Eli Lilly ($LLY) CEO John Lechleiter has done the rounds in Asia with a recent stop in China an occasion for a chat about the company's plans in the Middle Kingdom with China Daily.
Eli Lilly CEO John Lechleiter
Lechleiter told China Daily that things are looking up in China in the diabetes arena.
"We remain focused on implementing our growth plans, which include building a new insulin cartridge-filling plant in Suzhou, a major investment that is well underway, and expanding external alliances with leading Chinese companies, including Innovent, Wuxi and others," Lechleiter told the newspaper.
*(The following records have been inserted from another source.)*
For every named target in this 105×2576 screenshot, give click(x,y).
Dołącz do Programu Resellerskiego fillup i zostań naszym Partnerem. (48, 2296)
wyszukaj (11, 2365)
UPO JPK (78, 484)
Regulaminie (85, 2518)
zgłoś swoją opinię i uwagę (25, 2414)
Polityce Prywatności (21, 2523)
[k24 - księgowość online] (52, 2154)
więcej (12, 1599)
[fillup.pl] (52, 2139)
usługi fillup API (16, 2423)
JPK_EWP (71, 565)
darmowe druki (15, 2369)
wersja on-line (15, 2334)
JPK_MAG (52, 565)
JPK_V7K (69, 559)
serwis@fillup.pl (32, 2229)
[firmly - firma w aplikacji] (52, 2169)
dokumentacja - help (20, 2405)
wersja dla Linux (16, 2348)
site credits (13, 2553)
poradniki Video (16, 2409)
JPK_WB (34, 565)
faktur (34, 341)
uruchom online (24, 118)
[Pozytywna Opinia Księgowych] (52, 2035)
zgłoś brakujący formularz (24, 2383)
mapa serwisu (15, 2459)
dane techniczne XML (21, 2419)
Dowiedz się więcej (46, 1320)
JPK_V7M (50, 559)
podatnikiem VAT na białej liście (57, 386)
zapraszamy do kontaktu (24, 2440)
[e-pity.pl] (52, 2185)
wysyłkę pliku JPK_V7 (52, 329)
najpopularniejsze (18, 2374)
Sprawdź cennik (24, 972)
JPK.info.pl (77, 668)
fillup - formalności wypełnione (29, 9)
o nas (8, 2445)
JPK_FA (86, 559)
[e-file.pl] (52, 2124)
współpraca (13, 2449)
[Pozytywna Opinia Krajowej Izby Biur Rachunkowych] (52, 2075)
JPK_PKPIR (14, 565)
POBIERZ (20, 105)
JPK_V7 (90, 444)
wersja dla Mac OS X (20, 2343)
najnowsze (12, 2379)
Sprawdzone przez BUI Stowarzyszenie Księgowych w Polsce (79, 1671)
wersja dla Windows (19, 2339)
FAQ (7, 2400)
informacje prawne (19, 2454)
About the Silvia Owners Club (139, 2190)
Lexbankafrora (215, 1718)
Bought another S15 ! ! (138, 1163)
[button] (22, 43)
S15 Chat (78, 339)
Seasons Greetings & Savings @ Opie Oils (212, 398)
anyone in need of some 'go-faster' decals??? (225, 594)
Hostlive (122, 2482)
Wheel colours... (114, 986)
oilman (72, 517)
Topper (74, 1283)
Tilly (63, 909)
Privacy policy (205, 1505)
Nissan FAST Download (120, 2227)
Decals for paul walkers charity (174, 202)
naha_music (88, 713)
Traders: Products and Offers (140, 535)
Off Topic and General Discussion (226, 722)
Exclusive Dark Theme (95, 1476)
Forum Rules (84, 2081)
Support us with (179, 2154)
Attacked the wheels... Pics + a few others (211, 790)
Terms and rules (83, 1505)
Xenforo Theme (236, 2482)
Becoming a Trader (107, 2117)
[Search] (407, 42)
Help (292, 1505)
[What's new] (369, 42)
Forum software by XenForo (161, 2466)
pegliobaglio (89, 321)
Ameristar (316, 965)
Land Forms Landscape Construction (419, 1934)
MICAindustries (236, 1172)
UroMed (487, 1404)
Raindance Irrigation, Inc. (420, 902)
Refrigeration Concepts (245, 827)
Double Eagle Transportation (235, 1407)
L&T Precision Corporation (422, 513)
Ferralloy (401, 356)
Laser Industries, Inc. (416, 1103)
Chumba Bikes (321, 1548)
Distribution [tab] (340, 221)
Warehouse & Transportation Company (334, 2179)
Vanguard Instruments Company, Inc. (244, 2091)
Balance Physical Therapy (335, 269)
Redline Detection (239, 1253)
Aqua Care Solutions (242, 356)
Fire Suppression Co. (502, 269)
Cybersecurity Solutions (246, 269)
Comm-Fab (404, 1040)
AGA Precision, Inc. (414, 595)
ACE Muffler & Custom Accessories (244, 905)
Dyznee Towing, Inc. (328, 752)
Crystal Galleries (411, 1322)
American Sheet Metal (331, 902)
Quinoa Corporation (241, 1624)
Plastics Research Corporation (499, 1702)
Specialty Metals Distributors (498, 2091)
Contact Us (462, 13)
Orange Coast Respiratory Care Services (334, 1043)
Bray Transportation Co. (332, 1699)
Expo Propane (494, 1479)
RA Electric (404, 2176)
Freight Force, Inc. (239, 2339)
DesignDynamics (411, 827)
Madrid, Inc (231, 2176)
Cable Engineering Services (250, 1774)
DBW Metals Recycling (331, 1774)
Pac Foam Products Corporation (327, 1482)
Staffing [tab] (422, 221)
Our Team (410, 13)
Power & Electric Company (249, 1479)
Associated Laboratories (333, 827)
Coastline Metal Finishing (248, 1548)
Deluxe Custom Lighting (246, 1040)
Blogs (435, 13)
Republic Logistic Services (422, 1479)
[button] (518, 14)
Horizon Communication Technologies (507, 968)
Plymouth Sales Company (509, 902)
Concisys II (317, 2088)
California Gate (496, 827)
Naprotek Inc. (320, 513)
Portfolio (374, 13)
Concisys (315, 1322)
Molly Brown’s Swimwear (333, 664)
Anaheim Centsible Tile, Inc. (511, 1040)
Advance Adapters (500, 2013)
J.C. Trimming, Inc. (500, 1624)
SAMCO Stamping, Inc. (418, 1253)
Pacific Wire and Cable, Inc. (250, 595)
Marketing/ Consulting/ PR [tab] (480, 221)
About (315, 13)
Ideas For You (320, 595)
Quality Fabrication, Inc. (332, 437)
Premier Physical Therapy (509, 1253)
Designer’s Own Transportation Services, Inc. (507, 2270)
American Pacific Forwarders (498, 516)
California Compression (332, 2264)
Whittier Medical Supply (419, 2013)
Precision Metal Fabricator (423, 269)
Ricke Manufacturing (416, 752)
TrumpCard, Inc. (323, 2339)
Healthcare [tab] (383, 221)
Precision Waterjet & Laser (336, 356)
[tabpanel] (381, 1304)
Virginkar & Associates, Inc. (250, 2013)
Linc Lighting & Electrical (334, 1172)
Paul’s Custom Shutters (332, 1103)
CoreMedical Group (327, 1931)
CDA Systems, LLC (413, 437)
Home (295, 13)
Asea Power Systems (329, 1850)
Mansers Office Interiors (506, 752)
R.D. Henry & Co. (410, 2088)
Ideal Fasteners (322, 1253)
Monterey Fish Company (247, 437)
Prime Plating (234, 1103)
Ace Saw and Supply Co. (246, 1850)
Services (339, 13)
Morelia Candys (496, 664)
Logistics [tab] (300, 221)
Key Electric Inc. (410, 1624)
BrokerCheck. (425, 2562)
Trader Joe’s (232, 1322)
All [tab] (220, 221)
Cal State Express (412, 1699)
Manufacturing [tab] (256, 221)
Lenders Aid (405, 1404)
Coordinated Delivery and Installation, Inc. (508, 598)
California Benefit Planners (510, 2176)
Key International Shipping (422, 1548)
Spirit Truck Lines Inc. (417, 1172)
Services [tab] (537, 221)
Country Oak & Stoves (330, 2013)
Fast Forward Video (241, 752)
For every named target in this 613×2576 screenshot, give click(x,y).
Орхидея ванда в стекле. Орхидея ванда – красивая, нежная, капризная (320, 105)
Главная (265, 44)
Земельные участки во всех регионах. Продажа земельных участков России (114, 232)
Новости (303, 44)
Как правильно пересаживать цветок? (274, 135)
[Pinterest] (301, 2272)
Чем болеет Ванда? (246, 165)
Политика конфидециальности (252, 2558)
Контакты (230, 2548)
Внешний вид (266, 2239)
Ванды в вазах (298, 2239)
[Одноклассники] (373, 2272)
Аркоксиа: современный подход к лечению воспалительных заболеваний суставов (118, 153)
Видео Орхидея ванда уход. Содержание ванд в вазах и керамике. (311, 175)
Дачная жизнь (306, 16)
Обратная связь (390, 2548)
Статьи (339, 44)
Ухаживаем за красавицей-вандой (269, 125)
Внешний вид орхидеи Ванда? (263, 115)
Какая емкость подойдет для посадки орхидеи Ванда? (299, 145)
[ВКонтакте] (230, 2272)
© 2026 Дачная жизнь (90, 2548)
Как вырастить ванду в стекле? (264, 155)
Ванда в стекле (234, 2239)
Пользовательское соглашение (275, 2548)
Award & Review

The Innovent deal was widened in October to include immuno-oncology bispecific antibodies for Innovent in Greater China and for the Indianapolis-based firm outside of the country. It builds on a deal reached in March to co-develop at least three experimental cancer drugs--including one from Lilly's research labs and two from Suzhou-based Innovent--that saw Lilly pay $56 million upfront.
On the biotech front as well, Lilly Asian Ventures has invested in Suzhou-based MabSpace Biosciences on work on antibodies that break the tolerance of the immune system.
Still, there was no mention on more bread-and-butter issues such as whether the once a week Type 2 diabetes treatment Trulicity would make it to China anytime soon, with sales now in Japan and India anchoring the Asian market along with the UAE for the company.
Lilly saw China pharma revenue gain 2% in the fourth quarter, lagging other multinationals such as Pfizer ($PFE) which posted 10% growth and AstraZeneca ($AZN) which gained 10% or Sanofi ($SNY) up 27%.
The sluggish earnings in China were part of an overall 12% drop in emerging market revenues in 2015, according to the Jan. 28 earnings call.
In China particularly, Chito Zulueta, president of emerging markets, the "prognosis is, we will continue to see about a 4% to 5% market growth in China, which is what we had in 2015. And that will continue perhaps in 2016."
The interview with China Daily follows reports in the Korea Herald that Lechleiter visited South Korea's Samsung Bioepis, sparking off speculation of a partnership on biosimilars.
Lechleiter brushed aside the talk, but it is worth noting a foray into the field that saw it win U.S. FDA approval for a Boehringer Ingelheim-partnered version of Sanofi's Lantus last year.